# [ACTION ITEM]
Scan the following material for the string "Given" and copy each line in which it appears.

# [DATA EXTRACTS]
● ● ● ●

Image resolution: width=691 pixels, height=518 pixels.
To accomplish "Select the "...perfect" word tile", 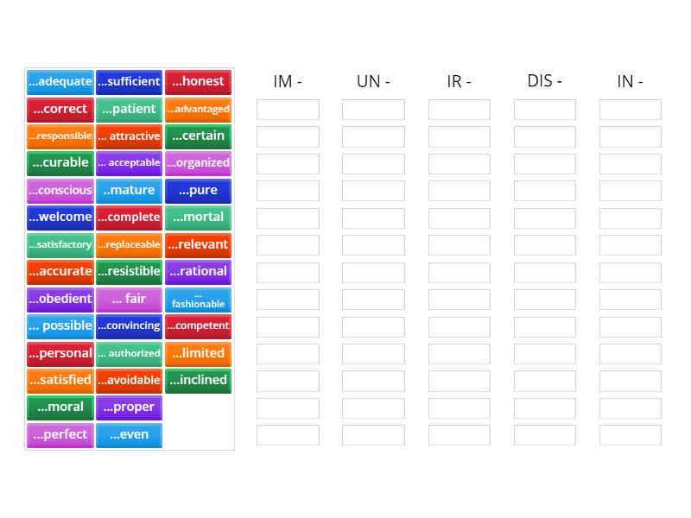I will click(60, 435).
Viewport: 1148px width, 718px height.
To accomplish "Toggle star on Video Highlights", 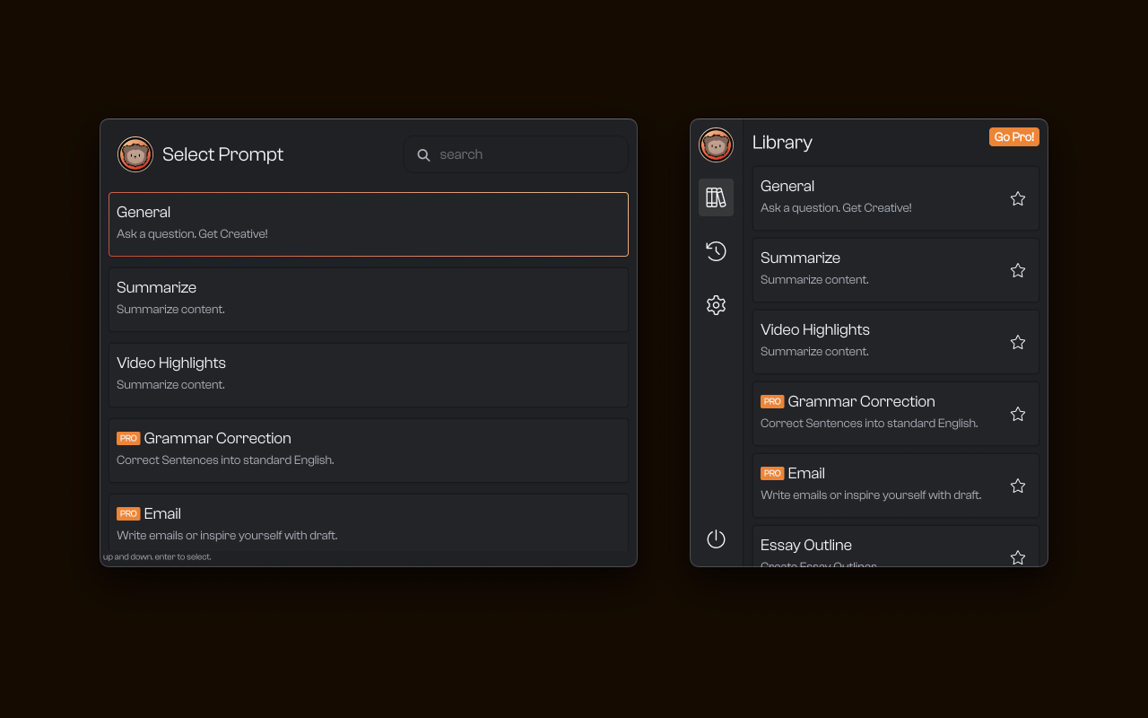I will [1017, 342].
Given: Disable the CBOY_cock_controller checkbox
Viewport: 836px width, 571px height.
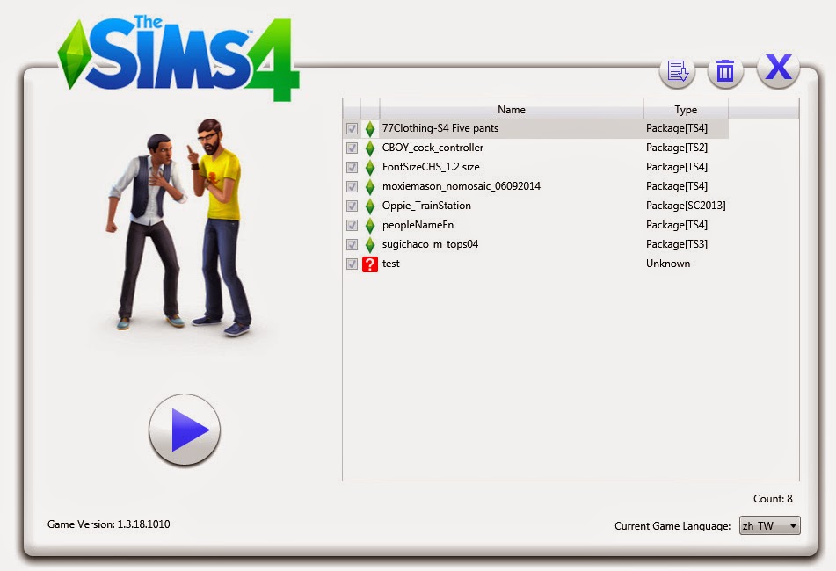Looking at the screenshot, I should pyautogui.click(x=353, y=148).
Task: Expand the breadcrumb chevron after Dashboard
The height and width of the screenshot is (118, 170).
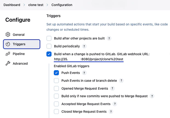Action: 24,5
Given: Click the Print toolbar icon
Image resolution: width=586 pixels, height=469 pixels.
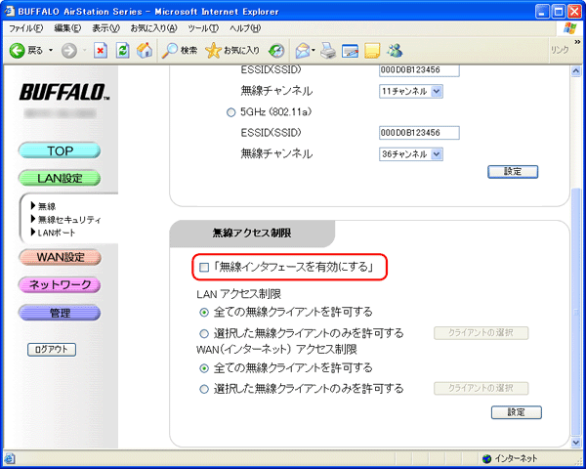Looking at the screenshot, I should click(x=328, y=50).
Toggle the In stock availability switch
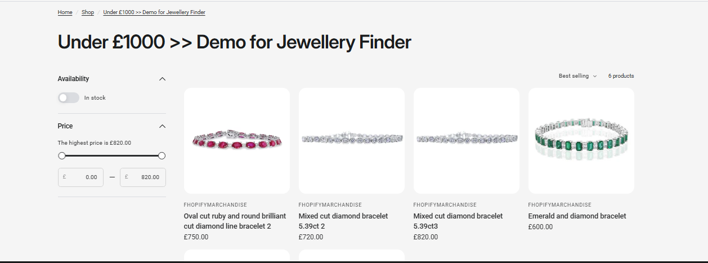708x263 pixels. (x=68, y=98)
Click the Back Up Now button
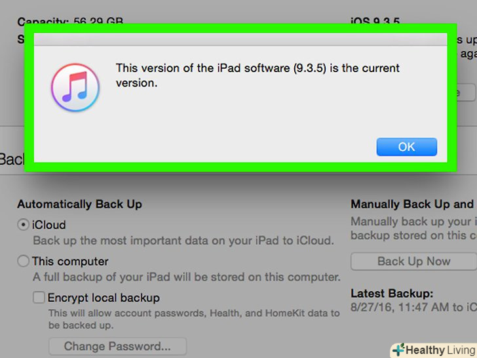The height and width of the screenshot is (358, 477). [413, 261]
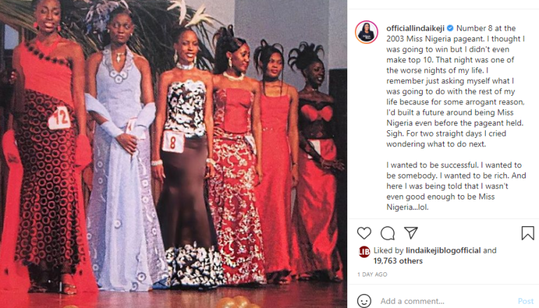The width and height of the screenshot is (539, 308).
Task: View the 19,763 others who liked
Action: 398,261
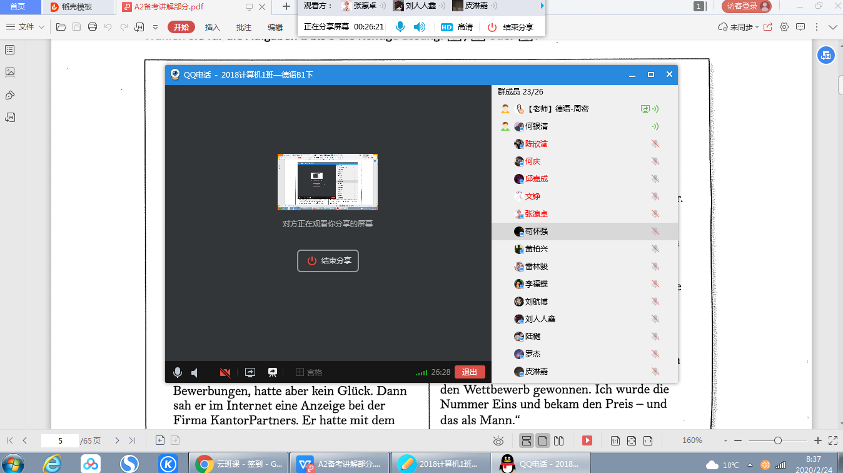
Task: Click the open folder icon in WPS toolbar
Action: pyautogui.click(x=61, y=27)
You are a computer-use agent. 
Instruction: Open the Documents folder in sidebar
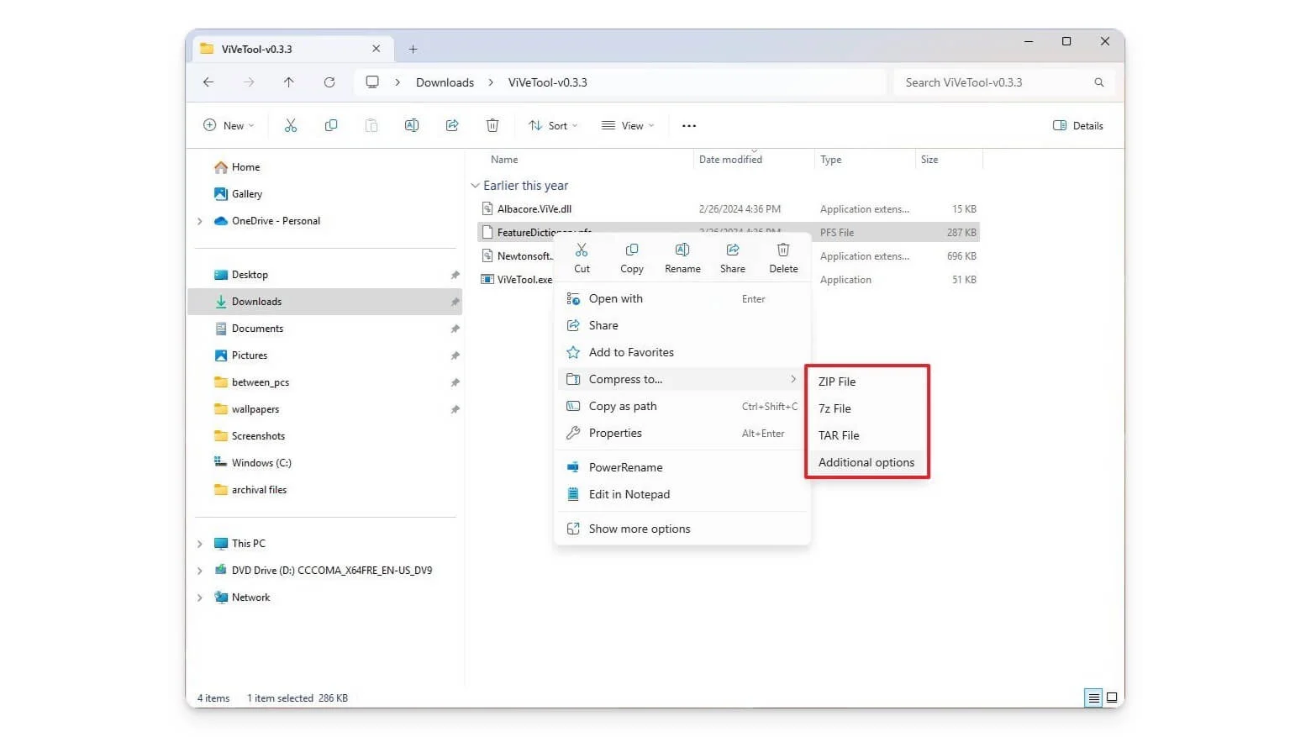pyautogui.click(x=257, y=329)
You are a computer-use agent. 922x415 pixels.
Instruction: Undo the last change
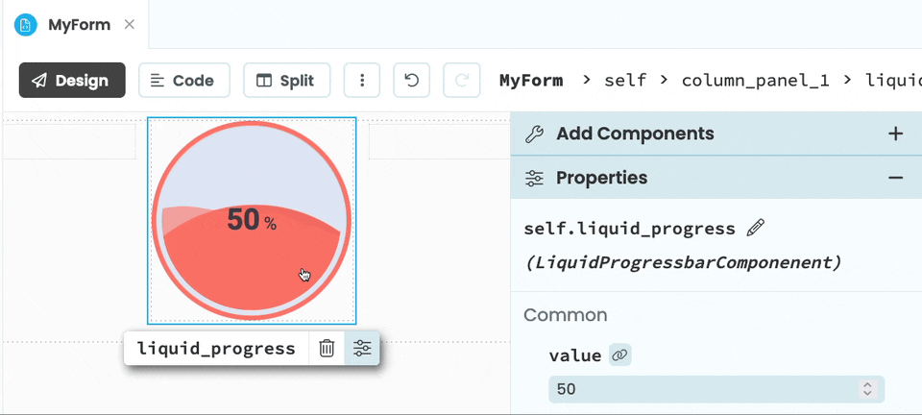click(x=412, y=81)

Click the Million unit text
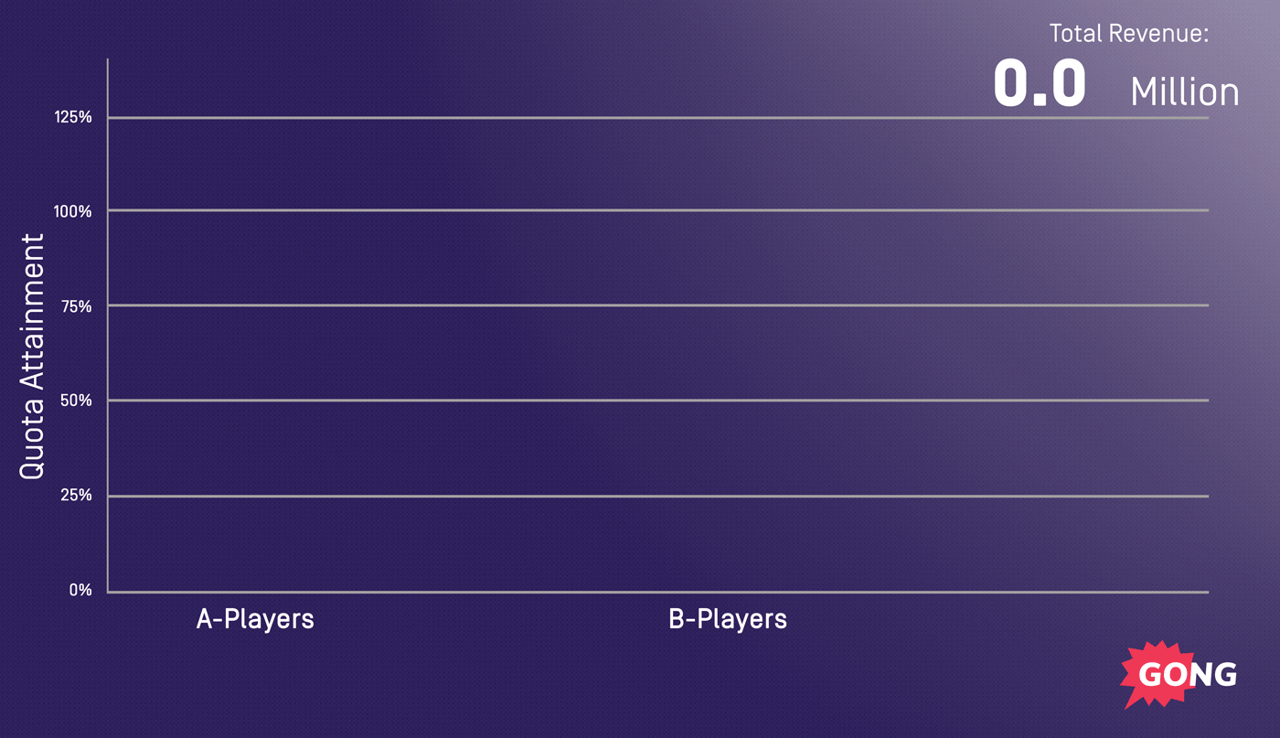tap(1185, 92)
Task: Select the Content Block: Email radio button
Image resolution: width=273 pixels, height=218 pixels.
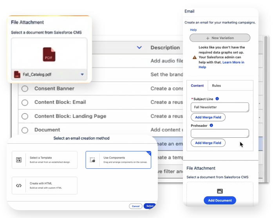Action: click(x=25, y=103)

● ● ● ●

# [PROBLEM SOLUTION]
Given: Disable the CBOY_cock_controller checkbox
Given: Click the Print toolbar icon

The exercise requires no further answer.